■ WHAT IS ASKED ■
Which lines below contain the string "star"? Gather every one of them, treating uppercase and lowercase as different.

[Target position records]

#####

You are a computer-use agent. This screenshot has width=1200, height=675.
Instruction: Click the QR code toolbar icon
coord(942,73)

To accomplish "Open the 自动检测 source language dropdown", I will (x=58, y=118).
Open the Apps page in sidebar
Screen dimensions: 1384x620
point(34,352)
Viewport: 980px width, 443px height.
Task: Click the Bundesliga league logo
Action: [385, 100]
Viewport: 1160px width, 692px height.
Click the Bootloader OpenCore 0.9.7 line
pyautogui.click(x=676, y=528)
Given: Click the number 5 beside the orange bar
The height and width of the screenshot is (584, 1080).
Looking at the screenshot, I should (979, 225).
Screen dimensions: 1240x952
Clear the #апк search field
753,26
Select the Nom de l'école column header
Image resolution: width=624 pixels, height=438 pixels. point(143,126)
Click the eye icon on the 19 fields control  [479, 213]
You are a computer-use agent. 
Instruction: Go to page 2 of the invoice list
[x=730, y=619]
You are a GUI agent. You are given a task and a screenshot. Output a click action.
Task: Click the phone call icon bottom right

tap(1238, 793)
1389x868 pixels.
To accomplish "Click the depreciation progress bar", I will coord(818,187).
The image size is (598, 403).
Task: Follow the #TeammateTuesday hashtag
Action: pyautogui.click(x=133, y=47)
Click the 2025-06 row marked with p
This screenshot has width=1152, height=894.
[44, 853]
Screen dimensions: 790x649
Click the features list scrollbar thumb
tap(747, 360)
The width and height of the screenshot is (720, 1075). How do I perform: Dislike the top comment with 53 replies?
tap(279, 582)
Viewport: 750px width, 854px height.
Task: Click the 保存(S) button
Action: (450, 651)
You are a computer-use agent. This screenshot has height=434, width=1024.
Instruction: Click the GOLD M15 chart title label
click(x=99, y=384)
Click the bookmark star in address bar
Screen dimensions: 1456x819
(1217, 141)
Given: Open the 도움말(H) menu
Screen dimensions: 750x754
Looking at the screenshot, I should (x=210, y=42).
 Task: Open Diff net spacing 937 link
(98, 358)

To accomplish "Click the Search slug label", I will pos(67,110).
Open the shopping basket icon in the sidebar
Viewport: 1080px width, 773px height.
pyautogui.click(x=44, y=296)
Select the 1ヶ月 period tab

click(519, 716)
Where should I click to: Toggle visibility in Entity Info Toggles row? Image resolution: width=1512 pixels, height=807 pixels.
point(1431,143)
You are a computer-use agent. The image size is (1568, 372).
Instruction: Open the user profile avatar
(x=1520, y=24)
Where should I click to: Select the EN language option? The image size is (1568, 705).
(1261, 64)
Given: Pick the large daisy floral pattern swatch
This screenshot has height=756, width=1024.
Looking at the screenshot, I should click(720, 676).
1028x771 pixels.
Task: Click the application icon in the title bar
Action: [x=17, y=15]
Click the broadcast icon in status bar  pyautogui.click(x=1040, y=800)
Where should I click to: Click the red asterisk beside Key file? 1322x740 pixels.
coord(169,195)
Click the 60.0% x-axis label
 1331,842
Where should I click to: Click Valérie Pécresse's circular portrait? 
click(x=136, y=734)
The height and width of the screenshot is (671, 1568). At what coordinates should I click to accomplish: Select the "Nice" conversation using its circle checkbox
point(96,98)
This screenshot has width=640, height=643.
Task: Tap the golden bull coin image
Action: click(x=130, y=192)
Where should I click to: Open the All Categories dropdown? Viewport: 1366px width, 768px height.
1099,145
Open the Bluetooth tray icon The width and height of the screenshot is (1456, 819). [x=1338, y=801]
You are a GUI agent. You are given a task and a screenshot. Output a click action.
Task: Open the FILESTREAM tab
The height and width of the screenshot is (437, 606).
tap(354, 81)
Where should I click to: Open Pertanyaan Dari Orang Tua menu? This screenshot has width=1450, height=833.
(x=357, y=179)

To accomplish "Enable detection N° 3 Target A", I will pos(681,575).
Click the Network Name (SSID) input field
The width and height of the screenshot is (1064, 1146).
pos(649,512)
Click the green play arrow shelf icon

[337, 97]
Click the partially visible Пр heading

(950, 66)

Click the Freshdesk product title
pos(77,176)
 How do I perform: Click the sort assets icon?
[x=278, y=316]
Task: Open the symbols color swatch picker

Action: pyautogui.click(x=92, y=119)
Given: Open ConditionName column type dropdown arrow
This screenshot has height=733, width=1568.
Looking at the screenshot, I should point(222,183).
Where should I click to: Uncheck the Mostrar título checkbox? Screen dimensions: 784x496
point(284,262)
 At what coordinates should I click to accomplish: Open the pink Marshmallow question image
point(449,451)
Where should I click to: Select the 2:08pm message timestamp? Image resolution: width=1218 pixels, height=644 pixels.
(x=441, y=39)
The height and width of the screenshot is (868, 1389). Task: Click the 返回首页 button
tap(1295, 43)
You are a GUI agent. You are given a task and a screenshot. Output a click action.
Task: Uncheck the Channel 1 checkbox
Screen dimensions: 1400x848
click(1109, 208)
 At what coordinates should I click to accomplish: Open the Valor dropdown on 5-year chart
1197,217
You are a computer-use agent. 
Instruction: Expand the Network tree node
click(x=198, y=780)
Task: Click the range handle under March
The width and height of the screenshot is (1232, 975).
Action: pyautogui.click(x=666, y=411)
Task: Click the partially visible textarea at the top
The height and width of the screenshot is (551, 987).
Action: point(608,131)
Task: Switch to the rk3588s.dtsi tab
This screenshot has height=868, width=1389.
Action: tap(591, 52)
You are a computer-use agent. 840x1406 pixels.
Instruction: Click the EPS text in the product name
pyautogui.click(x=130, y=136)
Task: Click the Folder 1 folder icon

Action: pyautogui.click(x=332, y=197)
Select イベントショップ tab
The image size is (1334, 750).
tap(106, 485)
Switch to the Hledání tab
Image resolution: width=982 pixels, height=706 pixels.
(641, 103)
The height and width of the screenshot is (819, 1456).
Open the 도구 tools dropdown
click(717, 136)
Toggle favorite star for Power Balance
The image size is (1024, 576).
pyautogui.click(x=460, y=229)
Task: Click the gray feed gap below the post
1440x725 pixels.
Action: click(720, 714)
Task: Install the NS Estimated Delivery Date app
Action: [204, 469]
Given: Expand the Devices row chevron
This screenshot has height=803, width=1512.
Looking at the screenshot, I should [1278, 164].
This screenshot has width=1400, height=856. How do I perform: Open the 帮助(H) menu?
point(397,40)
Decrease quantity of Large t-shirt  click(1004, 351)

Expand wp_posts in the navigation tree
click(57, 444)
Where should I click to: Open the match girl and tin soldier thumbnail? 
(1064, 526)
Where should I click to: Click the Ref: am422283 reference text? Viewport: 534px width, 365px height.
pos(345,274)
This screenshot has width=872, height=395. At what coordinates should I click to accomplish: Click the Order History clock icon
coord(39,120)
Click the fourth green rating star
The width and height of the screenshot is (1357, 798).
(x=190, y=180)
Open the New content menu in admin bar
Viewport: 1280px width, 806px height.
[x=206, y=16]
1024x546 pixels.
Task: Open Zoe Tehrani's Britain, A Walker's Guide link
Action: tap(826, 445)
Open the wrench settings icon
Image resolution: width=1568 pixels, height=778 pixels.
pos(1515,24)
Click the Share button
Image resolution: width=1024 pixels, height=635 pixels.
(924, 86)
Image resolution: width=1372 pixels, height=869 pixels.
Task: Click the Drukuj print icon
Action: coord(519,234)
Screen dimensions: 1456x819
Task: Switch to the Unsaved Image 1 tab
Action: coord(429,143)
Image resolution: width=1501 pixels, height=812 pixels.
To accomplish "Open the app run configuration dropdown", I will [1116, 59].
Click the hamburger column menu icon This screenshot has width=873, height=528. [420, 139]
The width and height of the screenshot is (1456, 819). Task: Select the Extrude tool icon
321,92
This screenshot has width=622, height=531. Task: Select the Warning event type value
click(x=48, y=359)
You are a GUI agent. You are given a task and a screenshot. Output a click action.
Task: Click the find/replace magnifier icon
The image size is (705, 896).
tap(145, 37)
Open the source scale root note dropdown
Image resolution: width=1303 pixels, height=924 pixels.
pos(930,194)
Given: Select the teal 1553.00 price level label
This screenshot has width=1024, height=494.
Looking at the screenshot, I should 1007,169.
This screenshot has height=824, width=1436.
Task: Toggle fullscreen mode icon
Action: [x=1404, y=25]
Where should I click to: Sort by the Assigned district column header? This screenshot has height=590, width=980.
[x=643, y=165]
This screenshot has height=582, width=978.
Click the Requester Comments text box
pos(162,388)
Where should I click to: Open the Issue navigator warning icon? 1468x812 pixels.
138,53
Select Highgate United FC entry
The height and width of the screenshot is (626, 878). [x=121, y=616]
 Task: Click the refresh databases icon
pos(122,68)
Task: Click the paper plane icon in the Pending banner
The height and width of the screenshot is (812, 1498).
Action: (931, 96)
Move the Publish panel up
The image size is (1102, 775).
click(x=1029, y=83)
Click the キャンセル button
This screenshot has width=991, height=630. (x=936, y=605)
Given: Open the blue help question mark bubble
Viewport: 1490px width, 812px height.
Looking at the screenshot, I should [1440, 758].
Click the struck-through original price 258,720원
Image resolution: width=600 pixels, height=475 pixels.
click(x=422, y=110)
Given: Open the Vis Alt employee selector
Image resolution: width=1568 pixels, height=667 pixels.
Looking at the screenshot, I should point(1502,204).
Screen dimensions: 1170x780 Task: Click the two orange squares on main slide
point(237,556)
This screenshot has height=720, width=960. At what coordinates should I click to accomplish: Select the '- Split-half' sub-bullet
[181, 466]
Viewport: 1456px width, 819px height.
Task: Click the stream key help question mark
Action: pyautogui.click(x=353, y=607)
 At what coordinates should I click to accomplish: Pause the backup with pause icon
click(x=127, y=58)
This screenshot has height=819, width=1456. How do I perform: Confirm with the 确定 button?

#####

■ WRITTEN SOLUTION ■
Click the bookmark star in address bar
Toggle favorite star for Power Balance
Click the fourth green rating star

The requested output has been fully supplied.